A triagem inicial — que em grande parte das empresas é feita por sistemas automatizados conhecidos como ATS (Applicant Tracking Systems) — também contribui para essa exclusão precoce. Esses softwares filtram currículos por palavras-chave e formato. “Se o documento não contém os termos que o sistema espera encontrar, ele simplesmente não passa para a fase seguinte. É um filtro rápido, mas implacável”, afirma Cléia.
Para a especialista, três pontos principais explicam por que tantos currículos acabam no lixo antes de serem analisados:
- Objetivo profissional vago ou inexistente – O recrutador precisa entender rapidamente em qual área o candidato deseja atuar e se isso se encaixa na vaga oferecida.
- Falta de personalização – Usar o mesmo currículo para todas as oportunidades, sem adaptar o conteúdo para cada processo seletivo, reduz drasticamente as chances de aprovação.
- Erros básicos de apresentação – Desde ortografia até formatação e excesso de informações irrelevantes, qualquer falha nesse sentido pode transmitir desorganização e falta de cuidado.
Além disso, a falta de clareza no descritivo das experiências anteriores é outro fator que prejudica o candidato. “Não adianta apenas listar cargos e empresas.

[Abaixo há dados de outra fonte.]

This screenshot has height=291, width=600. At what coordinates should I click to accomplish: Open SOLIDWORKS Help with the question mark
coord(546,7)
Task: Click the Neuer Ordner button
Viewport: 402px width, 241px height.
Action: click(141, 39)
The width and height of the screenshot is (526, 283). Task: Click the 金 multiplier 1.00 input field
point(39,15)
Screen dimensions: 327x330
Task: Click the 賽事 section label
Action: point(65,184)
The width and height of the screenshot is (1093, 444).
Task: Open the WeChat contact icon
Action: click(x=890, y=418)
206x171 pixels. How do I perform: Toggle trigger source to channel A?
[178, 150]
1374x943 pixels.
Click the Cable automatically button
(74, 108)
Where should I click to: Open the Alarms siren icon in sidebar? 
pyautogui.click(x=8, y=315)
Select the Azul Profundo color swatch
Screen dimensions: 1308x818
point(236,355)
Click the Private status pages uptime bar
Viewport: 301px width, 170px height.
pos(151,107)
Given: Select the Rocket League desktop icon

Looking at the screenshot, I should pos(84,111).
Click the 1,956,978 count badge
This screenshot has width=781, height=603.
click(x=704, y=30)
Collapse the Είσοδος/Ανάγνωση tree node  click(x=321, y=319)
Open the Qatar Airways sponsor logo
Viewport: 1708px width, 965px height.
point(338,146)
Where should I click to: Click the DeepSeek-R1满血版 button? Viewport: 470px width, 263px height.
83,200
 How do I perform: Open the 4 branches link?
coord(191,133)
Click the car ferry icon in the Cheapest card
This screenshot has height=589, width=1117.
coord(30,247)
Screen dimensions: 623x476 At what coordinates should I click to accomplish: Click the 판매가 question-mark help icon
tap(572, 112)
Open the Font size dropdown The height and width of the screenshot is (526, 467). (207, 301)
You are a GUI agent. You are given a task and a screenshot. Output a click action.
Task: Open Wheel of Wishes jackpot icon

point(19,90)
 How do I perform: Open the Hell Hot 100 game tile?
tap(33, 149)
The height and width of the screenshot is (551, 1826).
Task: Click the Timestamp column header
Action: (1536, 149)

É fundamental descrever resultados, metas atingidas e habilidades adquiridas, sempre usando linguagem alinhada ao que o mercado espera”, reforça Cléia.
Ela destaca ainda que a pressão por recolocação, somada à ansiedade, faz com que muitos profissionais enviem currículos de forma indiscriminada, sem uma análise prévia da vaga. “O candidato precisa mudar a lógica: não é sobre mandar o maior número de currículos possível, e sim enviar um material de qualidade, direcionado, que mostre por que ele é a pessoa certa para aquela posição.”
O paradoxo é claro: há empresas contratando e candidatos em busca de trabalho, mas a comunicação entre esses dois lados é falha. “Um currículo bem estruturado e estratégico é a ponte que conecta essas duas pontas. Sem ele, a vaga continua aberta e o candidato continua desempregado”, conclui a psicóloga.